At the age of twelve, Ishmael Beah wields an AK-47 for the first time. For almost four years, the Sierra Leonean government army forces Ishmael into violent conflict under the compulsory influence of drugs. Suffering from severe psychological damage due to the trauma of war and the habitual use of drugs as a child, UNICEF rescues him and places him into intensive rehabilitation. Ishmael successfully recovers both physically and psychologically through displays of genuine benevolence, learning to self-create and establish an authentic identity on the foundations of the hardships overcame and renewing his faith in the innate unselfishness of people.
After the adversities he faced, Beah is living proof of his sentiment: “Children have the resilience to outlive their sufferings, if given a chance” (Beah, 169). According to David Miller and Randall MacIntosh, children can potentially, “bounce back, recover, or successfully adapt in the face of obstacles and adversity.” They suggest that the development of this “resilience” requires exposure risk and protective factors: “Risk factors may increase the likelihood of psychopathology in an individual…Protective factors on the other hand enable the individual to counter the effects of risk factors,” (Miller, MacIntosh 1999). Ishmael’s resilience stems from his protective factors, namely his companions, music, and surrogate paternal and maternal influence, whereas his risk factors include war trauma, the use of addictive drugs, and disjointedness from family.

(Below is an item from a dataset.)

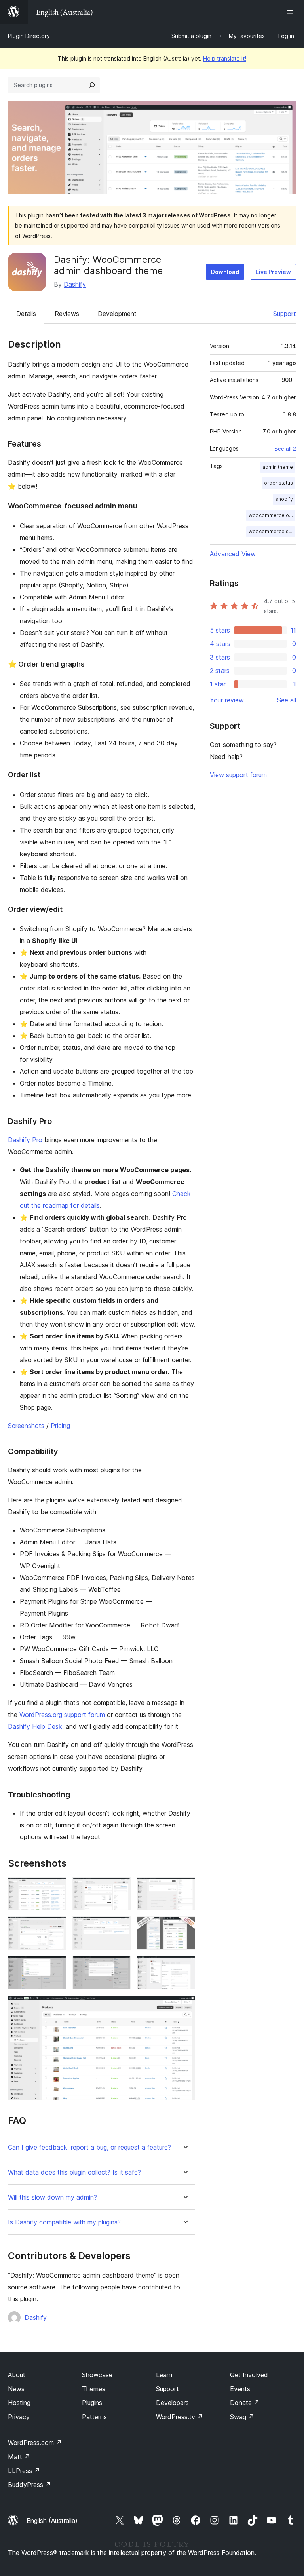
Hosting (19, 2403)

While visiting a neighboring village in 1993, Ishmael and his brother, Junior, become both refugees and orphans after the RUF razes their home village of Mogbwemo to the ground. At such a young age and without any prior experience with the war aside from fleeting rumors, Ishmael is suddenly cast into its depths. News of the attack on his home village leaves him coping with his first sense of disconnectedness from family and fear for himself.
Ishmael clings to Junior as...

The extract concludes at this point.